• Supplied passage:
Open and Efficient Type Switch for C++

by Yuriy Solodkyy, Gabriel Dos Reis and Bjarne Stroustrup

OOPSLA-2012 paper supporting material

The Library

Type Switch

The library source code can be downloaded here: typeswitch-2013-02-18.zip.
NOTE: This version does not provide support of multi-threading. Please wait until next release, we are working on a thread-safe version. Send me an e-mail if you need it sooner.

The library is a subset of a larger pattern-matching library and only exposes the facilities discussed in the paper. It uses a smaller subset of C++11 than the general library and thus can be compiled on more compilers. It is also supposedly easier to understand since there is less code in it. Because it is a subset of a larger library, not every configuration option mentioned in config.hpp will be applicable to this subset.

To build various test cases with GCC (4.4 or later), simply invoke make. To do the same with Visual C++ (2010 or later), invoke build.bat from the command line. For the list of other supported build targets see the source of Makefile or build.bat respectively. Some of the source files are known to crash GCC 4.4.5 on my Fedora 13 box, just delete them if they also crash your compiler -- the specific problems causing the crash were reported to GCC or solved in later versions already.

• Dataset records:
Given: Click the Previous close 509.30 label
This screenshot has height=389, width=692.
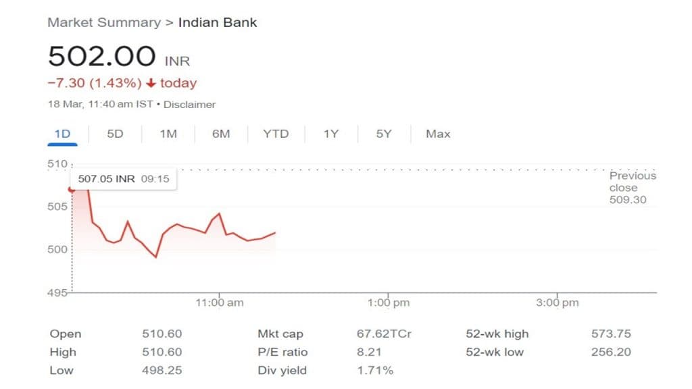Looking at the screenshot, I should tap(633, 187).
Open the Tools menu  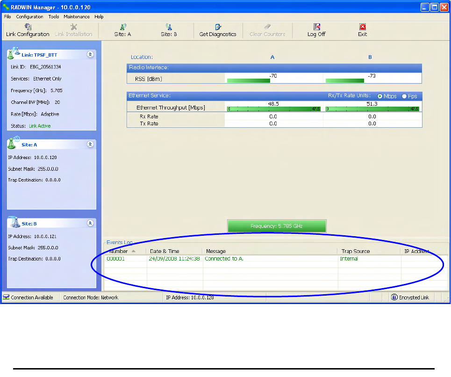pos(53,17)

* * *

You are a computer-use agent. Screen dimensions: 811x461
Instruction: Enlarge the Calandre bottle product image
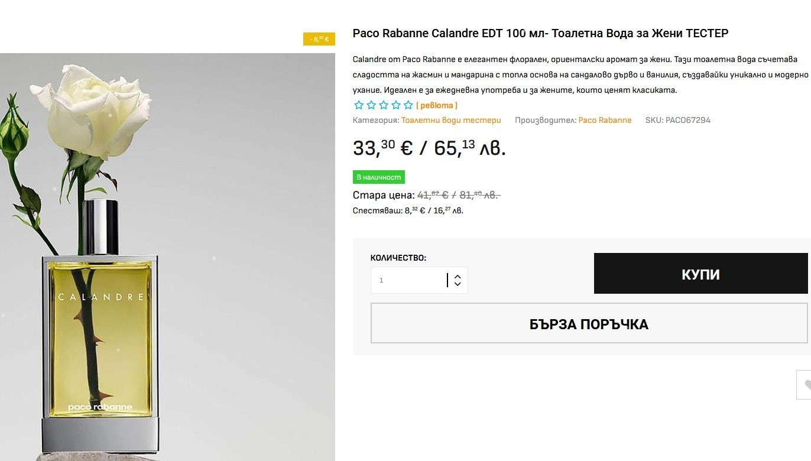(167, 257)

• Stated goal A:
Reproduce the stretch of the type switch page from "NOTE: This version" through "need it sooner.".
• Stated goal B:
Answer these questions from the type switch page:
(i) What does the current version of the library not support?
(ii) What is the earliest GCC version listed for building the test cases?
(iii) Which file should be invoked from the command line to build with Visual C++?

• Output A:
NOTE: This version does not provide support of multi-threading. Please wait until next release, we are working on a thread-safe version. Send me an e-mail if you need it sooner.

• Output B:
(i) Multi-threading.
(ii) GCC 4.4.
(iii) build.bat